「撤退していただいて、ありがたい」──。徳島県海陽町の三浦茂貴町長は、山地での風力発電所の建設計画がこのほど中止となったことに安堵の表情を浮かべた。
ミネラルウオーターよりも、水道水がきれいな町。このキャッチフレーズに象徴されるように、海陽町は知る人ぞ知る自然の宝庫だ。かつて研究者がこの町の水道水の水質を調べたところ、市販されているミネラルウオーターより飲み水として優れた特質を確認できたという。
建設による汚水流入を懸念

今回の風力発電所建設の舞台となったのは、この水源である海部川の上流地域だ。環境省から「平成の名水百選」に認定されており、林野庁などが選定した「日本の滝百選」に含まれる「轟(とどろき)の滝」もある。
海陽町役場から車で1時間ほど、くねくねと山道を上っていくと水源の近くまでたどり着く。橋の上から清流を眺めると、川の底までくっきりと見える。まず都市部では考えられないほど、水の透明度が高いのだ。ここに生息する希少種の鳥類、クマタカやヤイロチョウにとっても貴重な水資源。そこで風力発電所の建設によって汚水が流入したり、土砂崩れの危険が増したりしないかと、反対運動が盛り上がった。

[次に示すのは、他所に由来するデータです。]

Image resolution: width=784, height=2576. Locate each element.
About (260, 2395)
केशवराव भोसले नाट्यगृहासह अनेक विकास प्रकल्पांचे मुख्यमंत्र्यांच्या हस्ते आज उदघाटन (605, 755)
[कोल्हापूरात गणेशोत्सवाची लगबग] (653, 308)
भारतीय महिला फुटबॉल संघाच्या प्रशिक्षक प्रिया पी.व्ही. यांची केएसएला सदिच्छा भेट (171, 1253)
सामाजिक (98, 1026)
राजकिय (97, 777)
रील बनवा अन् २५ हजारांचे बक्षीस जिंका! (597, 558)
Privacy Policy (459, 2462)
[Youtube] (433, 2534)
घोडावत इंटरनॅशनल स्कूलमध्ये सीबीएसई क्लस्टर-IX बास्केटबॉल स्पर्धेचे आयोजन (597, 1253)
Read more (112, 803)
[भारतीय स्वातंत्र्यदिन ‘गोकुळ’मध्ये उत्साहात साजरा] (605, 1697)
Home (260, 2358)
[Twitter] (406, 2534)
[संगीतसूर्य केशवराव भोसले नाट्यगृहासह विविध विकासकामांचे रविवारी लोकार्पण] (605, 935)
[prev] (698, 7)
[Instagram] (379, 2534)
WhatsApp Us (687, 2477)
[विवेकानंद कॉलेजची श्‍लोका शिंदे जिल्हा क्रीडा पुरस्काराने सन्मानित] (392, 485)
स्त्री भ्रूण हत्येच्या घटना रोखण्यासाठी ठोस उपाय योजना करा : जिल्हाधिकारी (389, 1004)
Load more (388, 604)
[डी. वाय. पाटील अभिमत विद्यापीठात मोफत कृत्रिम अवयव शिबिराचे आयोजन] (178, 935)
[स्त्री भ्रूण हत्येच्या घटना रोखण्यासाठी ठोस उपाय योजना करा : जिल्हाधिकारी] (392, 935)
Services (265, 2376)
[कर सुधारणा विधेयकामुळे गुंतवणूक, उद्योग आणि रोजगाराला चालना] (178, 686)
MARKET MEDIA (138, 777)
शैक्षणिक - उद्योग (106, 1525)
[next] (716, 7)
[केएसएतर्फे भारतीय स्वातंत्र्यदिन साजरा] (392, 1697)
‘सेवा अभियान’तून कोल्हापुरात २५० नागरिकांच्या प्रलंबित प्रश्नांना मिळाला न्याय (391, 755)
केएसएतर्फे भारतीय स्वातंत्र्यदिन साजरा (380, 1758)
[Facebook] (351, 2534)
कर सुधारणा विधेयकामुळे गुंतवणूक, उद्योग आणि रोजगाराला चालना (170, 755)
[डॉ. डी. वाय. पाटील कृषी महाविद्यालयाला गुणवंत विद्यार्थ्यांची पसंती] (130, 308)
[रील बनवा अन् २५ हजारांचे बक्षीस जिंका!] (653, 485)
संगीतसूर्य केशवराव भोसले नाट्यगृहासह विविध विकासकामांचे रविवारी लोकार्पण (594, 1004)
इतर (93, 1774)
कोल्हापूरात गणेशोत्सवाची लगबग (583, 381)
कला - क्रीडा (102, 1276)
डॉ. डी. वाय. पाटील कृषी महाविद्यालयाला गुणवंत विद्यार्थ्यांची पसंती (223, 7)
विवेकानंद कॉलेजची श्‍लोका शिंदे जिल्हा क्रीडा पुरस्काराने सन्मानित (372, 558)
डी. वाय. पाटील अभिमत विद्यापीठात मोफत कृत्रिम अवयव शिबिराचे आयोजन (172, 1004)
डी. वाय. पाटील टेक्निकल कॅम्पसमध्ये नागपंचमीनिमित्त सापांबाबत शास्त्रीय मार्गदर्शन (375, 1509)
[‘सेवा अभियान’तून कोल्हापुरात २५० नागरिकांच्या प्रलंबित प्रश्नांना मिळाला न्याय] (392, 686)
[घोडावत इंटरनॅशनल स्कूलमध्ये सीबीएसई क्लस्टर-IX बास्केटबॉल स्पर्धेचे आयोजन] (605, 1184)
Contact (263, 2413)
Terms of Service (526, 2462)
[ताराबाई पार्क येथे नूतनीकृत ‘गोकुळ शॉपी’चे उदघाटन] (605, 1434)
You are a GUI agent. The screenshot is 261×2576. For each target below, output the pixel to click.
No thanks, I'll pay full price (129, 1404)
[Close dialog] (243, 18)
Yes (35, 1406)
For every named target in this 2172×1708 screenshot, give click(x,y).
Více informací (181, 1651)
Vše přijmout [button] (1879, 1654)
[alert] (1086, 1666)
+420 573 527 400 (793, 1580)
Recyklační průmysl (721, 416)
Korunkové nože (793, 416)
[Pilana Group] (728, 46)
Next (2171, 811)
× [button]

三浦町長が建設計画を知ったとき「寝耳に水で、業者の意図がさっぱり分からなかった」。町役場で計画書の閲覧が始まったのは、2020年5月だった。事業者であるJAG国際エナジー(22年10月からエネウィルに社名変更、拠点は東京・千代田)からは、事前の説明もないままいきなり書類が届いたという。
風力発電所の建設計画は、近隣の自治体の区域も含めて2カ所あった。山の尾根に沿って、合計70基を建てるという大規模案件だ。
伊勢エビをはじめとする漁業や林業で栄えてきた町は、突然の開発案件にざわついた。住民団体からは反対署名が出され、町役場を通じて徳島県庁にも提出。20年7月には徳島県の飯泉嘉門知事が「重大な環境影響が生じることが懸念されるが、動植物や景観などに対する検討が十分なされていない」などと、事業者に意見書を送った。